Furnace Installation, Do It Yourself & Save...

That's right, with a little help you can perform the furnace installation and save. You will find that help here! The typical HVAC company will charge hundreds of dollars for the installation but, with this guide, you can save that money.

**NOTE** ONLY YOU CAN ASSESS YOUR ABILITY TO PERFORM THIS TASK. THIS IS A GUIDE AND CANNOT PROVIDE ALL OF THE DETAILS FOR EVERY SITUATION.

Everyone should begin with finding the proper size of unit. This can only be done with a load calculation.

There are many so called DIY load calculations but this is the one area where you can lose a lot of money if you are wrong. These calculations are relatively inexpensive but they are vital.

 Replacing a gas furnace...

We will look at the basic procedure for gas furnace replacement. These principles can be easily adapted for the other types of units.

The first step in furnace installation is to prepare the unit for installation. This includes removing all the loose parts and instructions from the unit.

Then you need to decide which side of the unit the return air duct will connect to or whether it will be attached to the bottom of the unit. The cabinets on most units are marked with the appropriate size opening, it is a simple matter of cutting the required opening in the appropriate side or in the bottom.

Next, you can put the unit in the desired place. The unit should be on rubber isolation pads to minimize noise during operation.

If the unit is to be located in a basement, it should be supported by blocks at least four inches above the floor.
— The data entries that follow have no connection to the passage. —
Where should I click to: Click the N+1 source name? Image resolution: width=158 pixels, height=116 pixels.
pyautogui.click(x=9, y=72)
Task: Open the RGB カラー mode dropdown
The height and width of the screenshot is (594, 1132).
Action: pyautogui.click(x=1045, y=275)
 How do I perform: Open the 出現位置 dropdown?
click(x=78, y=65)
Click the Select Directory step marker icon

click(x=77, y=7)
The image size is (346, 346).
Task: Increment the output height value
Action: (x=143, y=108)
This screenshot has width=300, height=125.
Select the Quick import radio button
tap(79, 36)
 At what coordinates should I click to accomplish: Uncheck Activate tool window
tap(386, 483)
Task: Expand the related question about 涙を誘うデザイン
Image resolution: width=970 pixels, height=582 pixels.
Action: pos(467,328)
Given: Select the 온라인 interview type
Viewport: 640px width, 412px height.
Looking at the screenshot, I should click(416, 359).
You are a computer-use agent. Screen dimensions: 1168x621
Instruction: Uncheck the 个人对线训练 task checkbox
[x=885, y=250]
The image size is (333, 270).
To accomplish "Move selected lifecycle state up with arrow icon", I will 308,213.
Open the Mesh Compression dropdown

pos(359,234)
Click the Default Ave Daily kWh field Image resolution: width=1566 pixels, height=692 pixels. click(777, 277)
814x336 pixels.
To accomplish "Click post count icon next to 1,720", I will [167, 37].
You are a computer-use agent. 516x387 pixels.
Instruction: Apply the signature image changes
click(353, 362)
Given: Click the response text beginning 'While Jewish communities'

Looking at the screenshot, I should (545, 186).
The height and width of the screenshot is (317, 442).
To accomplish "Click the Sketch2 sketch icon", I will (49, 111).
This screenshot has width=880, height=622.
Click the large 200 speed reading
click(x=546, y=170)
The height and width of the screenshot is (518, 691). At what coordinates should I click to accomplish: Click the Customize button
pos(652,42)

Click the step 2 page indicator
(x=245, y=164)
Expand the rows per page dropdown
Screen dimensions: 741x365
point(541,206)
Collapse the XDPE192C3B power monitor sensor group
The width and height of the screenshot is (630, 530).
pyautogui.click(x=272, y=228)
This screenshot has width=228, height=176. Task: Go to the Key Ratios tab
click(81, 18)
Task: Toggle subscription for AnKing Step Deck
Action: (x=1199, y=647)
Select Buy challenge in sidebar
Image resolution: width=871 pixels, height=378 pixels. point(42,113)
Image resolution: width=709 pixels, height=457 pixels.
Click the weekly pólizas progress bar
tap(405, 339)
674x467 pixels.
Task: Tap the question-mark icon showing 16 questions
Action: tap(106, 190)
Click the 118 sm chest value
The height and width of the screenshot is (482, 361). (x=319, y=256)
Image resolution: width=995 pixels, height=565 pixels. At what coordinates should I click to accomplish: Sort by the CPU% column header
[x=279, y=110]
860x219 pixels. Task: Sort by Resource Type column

If the unit is to be located in the attic, some special precautions should be taken. A secondary drain pan should be placed under the unit. This is a plastic pan that is placed under the unit to prevent damage to the home in case of blockage of the air conditioner condensate drain. Special attention should be given as to the location in the attic for maintenance and to minimize noise to bedrooms.

**NOTE** A condensing furnace should not be installed in an attic in climates that are subject to temperatures below freezing.

You need to decide which side of the unit the condensate drain will exit. When you set the unit in place, it should be close to level but sloped slightly towards the condensate drain exit.

Once you have the unit in place, you can continue your furnace installation by connecting the duct system. The connections to the unit should be sealed with a metal foil tape or a duct sealant.

**HOT TIP** DO NOT USE DUCT TAPE. IT WILL NOT LAST!

Now, you can connect the vent pipes. On a high efficiency furnace, there should be an inlet and exhaust made of pvc. The key thing to these is to properly clean and glue the pvc joints. The pipes should be sloped back to the furnace at 1/4 inch per 4 feet. This is to allow proper condensate drainage.

The next step in furnace installation is to connect the gas supply to the unit. There should be a shutoff valve installed outside the unit. A drip leg should be installed prior to the line entering the unit. This is usually accomplished by using a tee with a capped nipple sticking out the bottom. The gas supply comes in the top and the center of the tee goes to the furnace. After installing the gas piping, ensure there are no gas leaks. This can be accomplished by spraying a gas leak detector solution on the connections. Watch for bubbles to form which is an indication of a leak.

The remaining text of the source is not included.